Aim of the task: Using the line that contains "Task: Open the live casino category tab" as the first line and the last line of the data as the final one, give every line in that range again exactly.

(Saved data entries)
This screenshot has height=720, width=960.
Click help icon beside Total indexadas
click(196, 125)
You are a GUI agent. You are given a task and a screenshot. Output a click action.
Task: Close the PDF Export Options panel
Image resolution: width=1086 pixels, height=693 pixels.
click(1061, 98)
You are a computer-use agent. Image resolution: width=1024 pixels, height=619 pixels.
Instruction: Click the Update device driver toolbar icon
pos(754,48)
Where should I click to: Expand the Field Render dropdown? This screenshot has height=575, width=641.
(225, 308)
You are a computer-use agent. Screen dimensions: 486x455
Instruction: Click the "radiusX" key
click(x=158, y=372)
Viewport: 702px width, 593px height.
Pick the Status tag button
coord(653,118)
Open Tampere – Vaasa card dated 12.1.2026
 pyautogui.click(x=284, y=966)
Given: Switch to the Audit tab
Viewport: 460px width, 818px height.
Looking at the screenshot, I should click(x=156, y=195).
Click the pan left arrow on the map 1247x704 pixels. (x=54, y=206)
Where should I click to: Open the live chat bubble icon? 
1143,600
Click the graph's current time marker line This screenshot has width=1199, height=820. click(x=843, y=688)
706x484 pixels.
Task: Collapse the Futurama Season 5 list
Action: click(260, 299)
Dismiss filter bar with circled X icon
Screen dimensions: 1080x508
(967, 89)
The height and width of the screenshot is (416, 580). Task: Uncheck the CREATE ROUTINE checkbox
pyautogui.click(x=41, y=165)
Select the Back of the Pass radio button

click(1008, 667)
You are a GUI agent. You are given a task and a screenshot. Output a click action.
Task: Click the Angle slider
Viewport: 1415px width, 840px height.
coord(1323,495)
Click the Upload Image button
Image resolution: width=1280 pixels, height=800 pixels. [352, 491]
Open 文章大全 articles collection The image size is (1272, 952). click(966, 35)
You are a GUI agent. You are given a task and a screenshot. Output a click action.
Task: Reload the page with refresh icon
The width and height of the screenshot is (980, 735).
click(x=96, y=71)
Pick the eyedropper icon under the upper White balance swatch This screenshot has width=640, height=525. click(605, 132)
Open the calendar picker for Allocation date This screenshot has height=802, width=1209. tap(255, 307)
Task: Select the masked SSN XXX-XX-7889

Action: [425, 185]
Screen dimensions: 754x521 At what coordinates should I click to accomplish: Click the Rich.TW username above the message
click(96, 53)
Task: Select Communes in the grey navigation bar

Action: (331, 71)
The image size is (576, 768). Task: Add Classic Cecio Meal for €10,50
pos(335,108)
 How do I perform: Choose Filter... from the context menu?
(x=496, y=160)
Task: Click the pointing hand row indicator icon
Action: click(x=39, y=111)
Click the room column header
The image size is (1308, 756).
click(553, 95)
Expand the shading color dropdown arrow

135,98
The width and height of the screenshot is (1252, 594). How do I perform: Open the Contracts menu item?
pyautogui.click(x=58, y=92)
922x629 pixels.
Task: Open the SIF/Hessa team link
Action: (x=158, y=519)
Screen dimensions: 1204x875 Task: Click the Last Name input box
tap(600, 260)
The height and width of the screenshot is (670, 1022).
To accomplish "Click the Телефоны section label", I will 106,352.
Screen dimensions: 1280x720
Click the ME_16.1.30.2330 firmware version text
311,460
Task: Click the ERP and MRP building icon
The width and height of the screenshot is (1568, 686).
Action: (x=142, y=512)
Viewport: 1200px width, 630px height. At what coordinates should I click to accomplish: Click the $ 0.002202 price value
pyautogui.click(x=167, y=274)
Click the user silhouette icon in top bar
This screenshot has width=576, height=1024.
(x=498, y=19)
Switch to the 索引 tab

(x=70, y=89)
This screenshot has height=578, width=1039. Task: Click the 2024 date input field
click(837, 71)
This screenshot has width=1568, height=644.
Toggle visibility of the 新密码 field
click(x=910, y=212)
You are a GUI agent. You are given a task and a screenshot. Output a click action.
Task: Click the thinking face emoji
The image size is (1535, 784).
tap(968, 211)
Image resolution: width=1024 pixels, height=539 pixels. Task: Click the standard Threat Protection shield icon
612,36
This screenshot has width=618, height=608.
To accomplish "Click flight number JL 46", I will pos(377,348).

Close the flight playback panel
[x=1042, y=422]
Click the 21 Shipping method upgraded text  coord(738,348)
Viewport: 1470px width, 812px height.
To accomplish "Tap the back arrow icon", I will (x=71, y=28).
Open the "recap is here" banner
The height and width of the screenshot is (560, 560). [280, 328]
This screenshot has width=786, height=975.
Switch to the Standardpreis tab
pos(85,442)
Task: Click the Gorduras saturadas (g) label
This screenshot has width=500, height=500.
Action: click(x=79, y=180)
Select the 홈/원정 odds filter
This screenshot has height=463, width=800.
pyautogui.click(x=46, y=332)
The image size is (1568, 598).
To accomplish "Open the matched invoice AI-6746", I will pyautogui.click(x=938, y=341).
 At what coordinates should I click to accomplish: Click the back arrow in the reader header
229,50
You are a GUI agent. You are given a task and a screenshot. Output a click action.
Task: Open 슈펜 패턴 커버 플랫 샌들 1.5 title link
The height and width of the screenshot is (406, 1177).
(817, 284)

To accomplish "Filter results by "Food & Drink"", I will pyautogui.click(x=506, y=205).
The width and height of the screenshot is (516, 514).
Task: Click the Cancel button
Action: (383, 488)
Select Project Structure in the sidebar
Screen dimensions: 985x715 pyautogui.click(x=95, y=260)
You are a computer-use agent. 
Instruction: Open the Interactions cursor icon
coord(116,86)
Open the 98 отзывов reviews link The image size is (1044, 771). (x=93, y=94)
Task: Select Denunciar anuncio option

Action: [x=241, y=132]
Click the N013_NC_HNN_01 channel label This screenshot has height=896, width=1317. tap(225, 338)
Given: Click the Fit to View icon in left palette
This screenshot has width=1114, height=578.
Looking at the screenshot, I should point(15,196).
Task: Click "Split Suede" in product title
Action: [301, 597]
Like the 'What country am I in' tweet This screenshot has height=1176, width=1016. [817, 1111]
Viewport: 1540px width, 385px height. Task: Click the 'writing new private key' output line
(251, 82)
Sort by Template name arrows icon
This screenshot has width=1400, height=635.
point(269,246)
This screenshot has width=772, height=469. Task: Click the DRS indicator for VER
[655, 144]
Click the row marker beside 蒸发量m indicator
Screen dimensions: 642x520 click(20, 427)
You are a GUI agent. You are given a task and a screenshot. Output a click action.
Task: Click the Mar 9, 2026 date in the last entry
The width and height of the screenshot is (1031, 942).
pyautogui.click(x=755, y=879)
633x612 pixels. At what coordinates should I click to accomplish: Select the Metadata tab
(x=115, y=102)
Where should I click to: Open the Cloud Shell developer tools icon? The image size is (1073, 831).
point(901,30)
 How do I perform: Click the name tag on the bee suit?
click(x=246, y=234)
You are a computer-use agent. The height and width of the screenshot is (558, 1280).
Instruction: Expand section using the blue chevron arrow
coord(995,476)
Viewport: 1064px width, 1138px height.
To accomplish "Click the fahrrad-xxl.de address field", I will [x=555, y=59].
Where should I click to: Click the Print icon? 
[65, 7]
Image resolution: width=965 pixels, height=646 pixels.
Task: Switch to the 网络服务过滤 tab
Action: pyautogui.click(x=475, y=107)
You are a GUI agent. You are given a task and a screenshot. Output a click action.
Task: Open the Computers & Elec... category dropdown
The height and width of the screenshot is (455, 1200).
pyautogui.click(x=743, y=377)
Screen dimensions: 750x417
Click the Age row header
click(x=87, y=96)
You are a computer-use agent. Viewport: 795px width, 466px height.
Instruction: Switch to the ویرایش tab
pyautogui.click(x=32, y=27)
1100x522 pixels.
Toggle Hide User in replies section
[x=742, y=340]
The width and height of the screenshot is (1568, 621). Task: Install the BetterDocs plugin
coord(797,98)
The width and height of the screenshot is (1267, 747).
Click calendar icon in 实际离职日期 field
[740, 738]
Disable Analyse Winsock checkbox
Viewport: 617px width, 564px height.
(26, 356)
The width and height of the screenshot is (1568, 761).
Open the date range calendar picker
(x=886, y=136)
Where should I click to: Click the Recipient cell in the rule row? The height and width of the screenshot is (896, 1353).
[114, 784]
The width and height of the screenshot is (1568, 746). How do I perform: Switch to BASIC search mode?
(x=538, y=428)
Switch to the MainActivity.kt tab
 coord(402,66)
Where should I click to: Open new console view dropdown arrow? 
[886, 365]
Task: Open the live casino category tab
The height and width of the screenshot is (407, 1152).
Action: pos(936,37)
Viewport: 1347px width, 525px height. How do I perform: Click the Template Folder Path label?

Written solution:
Task: Open the live casino category tab
The height and width of the screenshot is (407, 1152).
Action: pos(936,37)
Viewport: 1347px width, 525px height. How do I perform: Click the Template Folder Path label?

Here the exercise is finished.